Comment 1 Jan Kratochvil 2007-07-11 22:22:33 UTC
Created attachment 159013 [details]
Testcase (`leaderkill2.c').

Comment 2 Roland McGrath 2007-07-24 02:15:36 UTC
Created attachment 159827 [details]
patch does not work

Please follow up on the mailing list about this.
I tried the obvious patch and it did not make a happy strace for this test.

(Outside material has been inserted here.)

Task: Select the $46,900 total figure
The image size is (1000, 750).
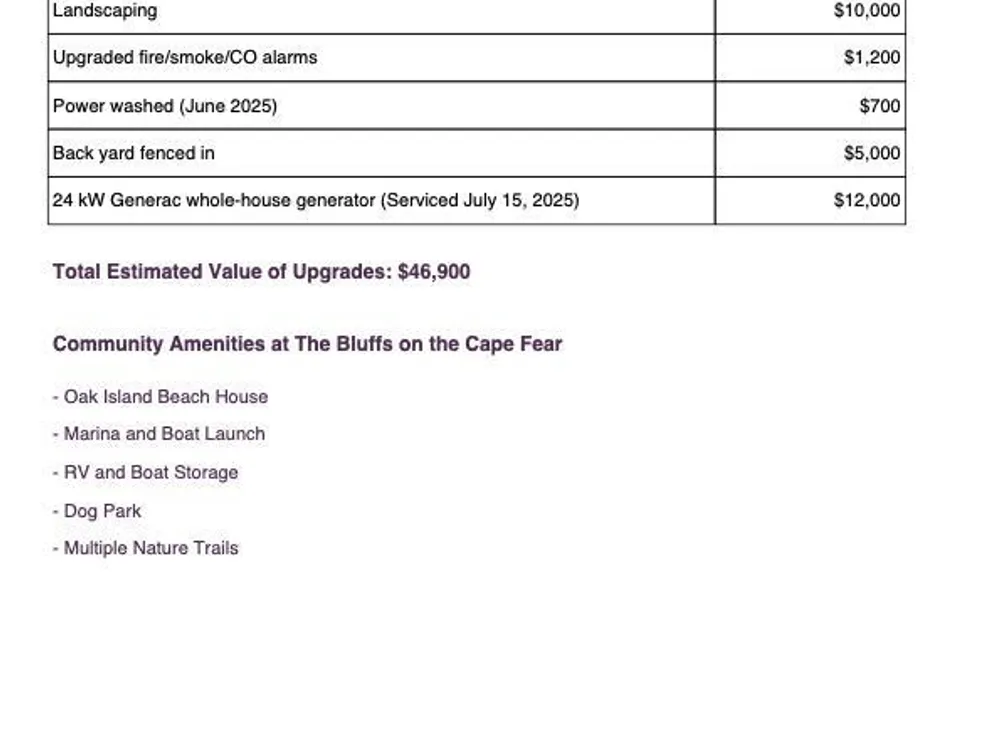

Comment 3 Jan Kratochvil 2007-08-02 08:50:05 UTC
Created attachment 160505 [details]
patch does work

Compared to the Attachment 159827 [details] there is missing the last part
-				leader->flags |= TCB_GROUP_EXITING;
but I do not see much reasons to do it there, I expect you did just a cleanup
of the code.

Comment 4 Roland McGrath 2007-08-03 10:05:16 UTC
committed upstream

Comment 5 Jan Kratochvil 2007-08-03 12:03:37 UTC
Fixed in Rawhide strace-4.5.16-1.fc8:
* Fri Aug  3 2007 Roland McGrath <roland> - 4.5.16-1
- fix multithread issues ([...], #247907)

and upstream:

2007-08-02  Jan Kratochvil  <jan.kratochvil>

        * strace.c (detach): Moved the resume notification code to ...
        (resume_from_tcp): ... a new function here.
        (handle_group_exit): No longer detach also the thread group leader.
        (trace): Fixed panic on exit of the TCB_GROUP_EXITING leader itself.
        Fixes RH#247907.

        * test/leaderkill.c (start): Renamed to ...
        (start0): ... here.
        (start1): New function.
        (main): Created a new spare thread.


Comment 6 Fedora Update System 2007-08-06 17:59:14 UTC
strace-4.5.16-1.fc7 has been pushed to the Fedora 7 stable repository.  If problems still persist, please make note of it in this bug report.